Disclosure: the author was compensated by Google for assistance in editing the collection of lesson plans mentioned in this article.

Disrupting the Gender Gap in Computer Science

On Friday, I’m giving a TED-style talk for our regional school association on what I call the “girl problem” in Computer Science, and how we might fix it. I’ve been preparing for this talk for months, reviewing research about best practices for engaging girls in Computer Science and generally examining the landscape. I work at an all-girls’ school, so you’d think this wouldn’t be an issue for me, but I still have to fight against stereotypes that Computer Science is geeky or boring, and girls’ lack of confidence in their ability to do the work. Once I get them into the classroom, I have a little easier time of it that those of you at co-ed schools. It’s getting them there that’s the challenge. For many of you out there, not only do you have to work to get them there, often you have to work to keep girls in the class and convince them to take the next one. Luckily, there are a lot of smart people out there doing research in this area and every time I turn around, I swear I’m seeing a new report on ways of engaging girls in Computer Science. I want to share with you some of things I’m sharing in my talk about why this is a problem, and what you can do to help fix it.

Why we have a problem

The reasons behind why the percentage of women pursuing a CS undergrad degree has fallen to around 18 percent, half of what it was 30 years ago, are surely complex. Consider, though, the sexism that still exists in our society and that girls find themselves facing at a young age. Think about the toy aisle with its distinct pink and blue color coding. The message that the toy aisle often sends is that girls are meant to be homemakers, caretakers and nurturing while boys are supposed to go places, design things and build stuff. Target got rid of gendered toy aisles and people went nuts.
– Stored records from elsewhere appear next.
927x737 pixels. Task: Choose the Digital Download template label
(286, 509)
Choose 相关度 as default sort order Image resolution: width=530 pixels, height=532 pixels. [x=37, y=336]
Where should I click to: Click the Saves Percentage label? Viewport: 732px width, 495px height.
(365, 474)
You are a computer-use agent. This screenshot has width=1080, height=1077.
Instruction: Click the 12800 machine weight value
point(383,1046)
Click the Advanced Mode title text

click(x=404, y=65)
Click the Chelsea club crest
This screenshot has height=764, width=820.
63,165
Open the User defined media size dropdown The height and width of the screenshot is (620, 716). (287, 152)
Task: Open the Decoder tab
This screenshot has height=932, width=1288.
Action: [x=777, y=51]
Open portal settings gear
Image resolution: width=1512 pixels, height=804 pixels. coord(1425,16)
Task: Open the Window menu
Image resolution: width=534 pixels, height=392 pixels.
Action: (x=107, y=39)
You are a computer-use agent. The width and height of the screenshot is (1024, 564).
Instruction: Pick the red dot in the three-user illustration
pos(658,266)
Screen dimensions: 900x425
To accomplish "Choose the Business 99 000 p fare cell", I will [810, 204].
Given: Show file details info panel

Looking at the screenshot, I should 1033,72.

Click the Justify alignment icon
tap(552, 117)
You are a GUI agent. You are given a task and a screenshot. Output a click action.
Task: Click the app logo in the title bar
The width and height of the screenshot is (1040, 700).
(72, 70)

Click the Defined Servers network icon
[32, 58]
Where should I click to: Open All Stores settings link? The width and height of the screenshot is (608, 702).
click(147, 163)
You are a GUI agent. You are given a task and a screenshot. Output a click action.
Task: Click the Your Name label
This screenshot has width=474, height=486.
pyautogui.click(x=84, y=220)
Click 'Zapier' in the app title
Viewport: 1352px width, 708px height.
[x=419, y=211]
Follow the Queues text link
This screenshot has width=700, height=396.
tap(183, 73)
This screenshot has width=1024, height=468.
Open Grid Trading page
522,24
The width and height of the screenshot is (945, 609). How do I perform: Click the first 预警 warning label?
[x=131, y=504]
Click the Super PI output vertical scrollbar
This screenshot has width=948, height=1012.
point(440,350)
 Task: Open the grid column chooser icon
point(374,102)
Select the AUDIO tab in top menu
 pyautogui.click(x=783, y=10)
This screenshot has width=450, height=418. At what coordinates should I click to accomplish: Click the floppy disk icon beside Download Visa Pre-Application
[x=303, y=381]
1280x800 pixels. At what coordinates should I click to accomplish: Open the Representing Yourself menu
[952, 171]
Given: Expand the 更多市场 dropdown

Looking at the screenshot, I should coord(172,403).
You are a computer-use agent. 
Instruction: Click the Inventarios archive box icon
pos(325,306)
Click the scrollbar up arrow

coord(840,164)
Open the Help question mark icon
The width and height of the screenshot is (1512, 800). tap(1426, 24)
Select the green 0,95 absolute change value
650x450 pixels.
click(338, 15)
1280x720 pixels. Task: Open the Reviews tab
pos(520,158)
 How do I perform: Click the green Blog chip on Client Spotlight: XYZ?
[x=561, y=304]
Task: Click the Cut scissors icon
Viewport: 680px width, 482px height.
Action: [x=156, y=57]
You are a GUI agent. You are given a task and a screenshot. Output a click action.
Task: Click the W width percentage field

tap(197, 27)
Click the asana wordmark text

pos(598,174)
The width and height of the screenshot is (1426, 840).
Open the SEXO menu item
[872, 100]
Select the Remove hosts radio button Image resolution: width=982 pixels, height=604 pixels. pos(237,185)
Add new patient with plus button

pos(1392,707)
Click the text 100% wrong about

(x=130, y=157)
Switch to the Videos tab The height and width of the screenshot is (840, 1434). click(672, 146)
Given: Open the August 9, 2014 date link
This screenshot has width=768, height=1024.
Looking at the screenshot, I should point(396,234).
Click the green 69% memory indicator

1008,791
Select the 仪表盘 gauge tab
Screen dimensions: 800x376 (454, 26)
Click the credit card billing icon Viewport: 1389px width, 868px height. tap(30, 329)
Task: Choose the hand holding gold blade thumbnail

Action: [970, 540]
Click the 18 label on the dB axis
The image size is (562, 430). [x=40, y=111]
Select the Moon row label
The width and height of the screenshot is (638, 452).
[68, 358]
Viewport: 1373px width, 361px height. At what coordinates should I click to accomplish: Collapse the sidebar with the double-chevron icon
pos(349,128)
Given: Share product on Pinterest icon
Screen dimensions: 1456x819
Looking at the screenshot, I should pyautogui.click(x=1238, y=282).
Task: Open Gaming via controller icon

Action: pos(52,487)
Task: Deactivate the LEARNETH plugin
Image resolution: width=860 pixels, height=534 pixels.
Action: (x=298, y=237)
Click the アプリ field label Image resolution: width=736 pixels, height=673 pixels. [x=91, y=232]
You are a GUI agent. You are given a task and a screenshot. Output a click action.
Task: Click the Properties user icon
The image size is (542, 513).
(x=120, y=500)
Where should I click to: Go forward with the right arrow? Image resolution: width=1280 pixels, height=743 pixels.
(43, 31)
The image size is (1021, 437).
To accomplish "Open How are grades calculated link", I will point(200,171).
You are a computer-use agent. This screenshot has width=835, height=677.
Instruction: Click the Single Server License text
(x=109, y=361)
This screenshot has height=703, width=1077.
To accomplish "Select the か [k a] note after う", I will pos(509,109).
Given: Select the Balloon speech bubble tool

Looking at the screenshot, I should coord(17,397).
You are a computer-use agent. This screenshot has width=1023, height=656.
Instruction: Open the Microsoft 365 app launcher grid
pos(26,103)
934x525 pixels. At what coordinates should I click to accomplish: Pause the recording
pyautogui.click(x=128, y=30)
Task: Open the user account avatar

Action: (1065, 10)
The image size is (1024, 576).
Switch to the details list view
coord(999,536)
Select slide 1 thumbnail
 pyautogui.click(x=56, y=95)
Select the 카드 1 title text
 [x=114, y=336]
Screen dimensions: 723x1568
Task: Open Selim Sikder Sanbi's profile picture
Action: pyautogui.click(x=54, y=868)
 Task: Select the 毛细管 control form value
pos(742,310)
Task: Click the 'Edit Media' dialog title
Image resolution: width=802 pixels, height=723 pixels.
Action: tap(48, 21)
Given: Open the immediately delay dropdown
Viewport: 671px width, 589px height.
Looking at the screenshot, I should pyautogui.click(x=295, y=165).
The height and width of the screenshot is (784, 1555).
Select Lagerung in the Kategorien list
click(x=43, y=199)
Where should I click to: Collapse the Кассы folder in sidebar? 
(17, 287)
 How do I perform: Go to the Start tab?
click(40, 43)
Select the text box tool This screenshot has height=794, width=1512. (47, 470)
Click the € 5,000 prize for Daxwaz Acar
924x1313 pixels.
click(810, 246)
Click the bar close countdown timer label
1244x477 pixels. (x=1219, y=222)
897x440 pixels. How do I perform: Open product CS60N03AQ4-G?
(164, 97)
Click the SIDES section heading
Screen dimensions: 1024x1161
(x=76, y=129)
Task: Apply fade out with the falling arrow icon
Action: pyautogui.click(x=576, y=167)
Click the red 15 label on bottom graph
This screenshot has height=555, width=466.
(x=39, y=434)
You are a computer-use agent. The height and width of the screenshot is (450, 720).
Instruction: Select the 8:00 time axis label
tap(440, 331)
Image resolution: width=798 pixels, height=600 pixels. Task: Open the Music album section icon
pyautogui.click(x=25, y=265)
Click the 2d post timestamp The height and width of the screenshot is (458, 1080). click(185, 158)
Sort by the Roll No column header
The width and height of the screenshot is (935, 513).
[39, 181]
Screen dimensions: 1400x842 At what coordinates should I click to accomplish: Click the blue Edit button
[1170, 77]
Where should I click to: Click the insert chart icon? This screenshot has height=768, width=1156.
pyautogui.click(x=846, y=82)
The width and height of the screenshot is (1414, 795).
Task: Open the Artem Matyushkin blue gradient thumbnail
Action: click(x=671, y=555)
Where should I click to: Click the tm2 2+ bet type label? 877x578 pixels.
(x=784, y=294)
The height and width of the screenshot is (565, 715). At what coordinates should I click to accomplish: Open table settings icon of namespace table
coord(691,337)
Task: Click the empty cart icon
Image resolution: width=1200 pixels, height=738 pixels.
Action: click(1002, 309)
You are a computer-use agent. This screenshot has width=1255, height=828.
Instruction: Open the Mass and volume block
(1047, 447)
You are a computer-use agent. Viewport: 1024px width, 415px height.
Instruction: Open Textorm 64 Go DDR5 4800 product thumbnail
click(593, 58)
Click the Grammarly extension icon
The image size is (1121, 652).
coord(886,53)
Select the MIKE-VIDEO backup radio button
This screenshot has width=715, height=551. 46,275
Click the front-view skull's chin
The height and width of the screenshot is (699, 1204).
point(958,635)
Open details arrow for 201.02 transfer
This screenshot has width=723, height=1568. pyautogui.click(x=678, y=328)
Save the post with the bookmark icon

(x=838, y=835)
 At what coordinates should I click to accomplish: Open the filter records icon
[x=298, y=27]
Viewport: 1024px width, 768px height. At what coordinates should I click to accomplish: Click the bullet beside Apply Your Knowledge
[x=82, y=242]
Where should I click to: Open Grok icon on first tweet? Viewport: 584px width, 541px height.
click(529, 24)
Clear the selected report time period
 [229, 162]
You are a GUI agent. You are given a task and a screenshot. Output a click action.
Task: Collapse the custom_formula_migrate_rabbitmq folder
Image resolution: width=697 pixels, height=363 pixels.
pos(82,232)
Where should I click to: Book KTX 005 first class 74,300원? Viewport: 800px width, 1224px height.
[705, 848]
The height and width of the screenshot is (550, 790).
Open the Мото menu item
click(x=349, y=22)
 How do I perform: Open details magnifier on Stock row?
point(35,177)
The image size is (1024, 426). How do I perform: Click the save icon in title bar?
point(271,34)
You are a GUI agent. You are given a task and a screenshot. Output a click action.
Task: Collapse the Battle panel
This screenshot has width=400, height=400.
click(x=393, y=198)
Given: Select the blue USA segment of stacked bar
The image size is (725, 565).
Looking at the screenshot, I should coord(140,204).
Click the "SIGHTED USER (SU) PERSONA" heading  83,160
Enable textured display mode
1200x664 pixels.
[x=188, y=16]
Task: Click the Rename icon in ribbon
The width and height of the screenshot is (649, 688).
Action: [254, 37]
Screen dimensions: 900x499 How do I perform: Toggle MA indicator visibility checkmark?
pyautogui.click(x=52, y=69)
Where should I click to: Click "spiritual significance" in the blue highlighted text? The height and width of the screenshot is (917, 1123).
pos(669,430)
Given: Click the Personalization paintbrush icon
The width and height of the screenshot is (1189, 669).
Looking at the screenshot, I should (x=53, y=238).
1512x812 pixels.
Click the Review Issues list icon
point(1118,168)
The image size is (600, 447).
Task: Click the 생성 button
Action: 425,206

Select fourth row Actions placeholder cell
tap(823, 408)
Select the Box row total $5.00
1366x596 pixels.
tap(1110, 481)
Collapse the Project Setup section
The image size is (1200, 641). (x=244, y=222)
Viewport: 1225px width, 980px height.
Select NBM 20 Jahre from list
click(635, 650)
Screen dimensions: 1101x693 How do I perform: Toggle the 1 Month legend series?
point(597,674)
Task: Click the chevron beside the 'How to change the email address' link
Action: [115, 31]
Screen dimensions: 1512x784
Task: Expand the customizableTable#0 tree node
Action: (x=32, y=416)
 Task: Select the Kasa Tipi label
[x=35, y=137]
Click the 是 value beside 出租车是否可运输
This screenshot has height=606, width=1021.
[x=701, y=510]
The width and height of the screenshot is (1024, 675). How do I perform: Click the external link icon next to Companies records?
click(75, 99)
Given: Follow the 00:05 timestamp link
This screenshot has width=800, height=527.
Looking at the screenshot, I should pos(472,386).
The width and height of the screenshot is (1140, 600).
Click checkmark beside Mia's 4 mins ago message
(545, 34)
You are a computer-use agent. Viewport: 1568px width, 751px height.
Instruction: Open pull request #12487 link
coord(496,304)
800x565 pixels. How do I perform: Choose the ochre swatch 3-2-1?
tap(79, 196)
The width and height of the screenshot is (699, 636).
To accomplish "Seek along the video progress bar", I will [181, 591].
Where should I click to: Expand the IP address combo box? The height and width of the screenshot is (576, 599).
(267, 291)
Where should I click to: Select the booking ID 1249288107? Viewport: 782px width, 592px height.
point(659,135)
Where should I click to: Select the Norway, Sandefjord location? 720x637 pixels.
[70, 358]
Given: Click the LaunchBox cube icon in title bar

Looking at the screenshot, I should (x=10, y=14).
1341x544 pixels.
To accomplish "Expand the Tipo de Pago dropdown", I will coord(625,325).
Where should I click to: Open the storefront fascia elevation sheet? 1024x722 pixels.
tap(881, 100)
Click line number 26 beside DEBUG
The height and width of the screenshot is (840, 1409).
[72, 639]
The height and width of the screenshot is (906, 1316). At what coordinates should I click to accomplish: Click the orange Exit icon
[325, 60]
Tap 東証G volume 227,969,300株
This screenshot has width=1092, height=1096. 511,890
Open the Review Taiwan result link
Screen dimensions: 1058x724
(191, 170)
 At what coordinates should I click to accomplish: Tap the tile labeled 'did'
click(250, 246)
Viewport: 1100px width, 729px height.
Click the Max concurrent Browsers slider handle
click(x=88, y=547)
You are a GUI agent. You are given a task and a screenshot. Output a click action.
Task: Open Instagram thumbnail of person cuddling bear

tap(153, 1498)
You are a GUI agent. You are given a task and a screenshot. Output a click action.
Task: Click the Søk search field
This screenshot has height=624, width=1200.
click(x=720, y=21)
The idea that boys are better at some things or meant for certain kinds of jobs and girls others permeates the technology industry as well. In my research, I ran across an article just reporting the low percentage of women in the technology industry. The comments on the article fell into two categories: 1) women aren’t as good at technology as men; and 2) women just aren’t interested in technology. Sadly, I’ve seen these attitudes among some educators, and it’s simply not true. Keep in mind that these commenters are often sitting on search committees and are potential co-workers. Their bias might be keeping them from hiring perfectly qualified women. After all, they believe they’re inherently not as good as men at Computer Science and/or are not really interested in the field.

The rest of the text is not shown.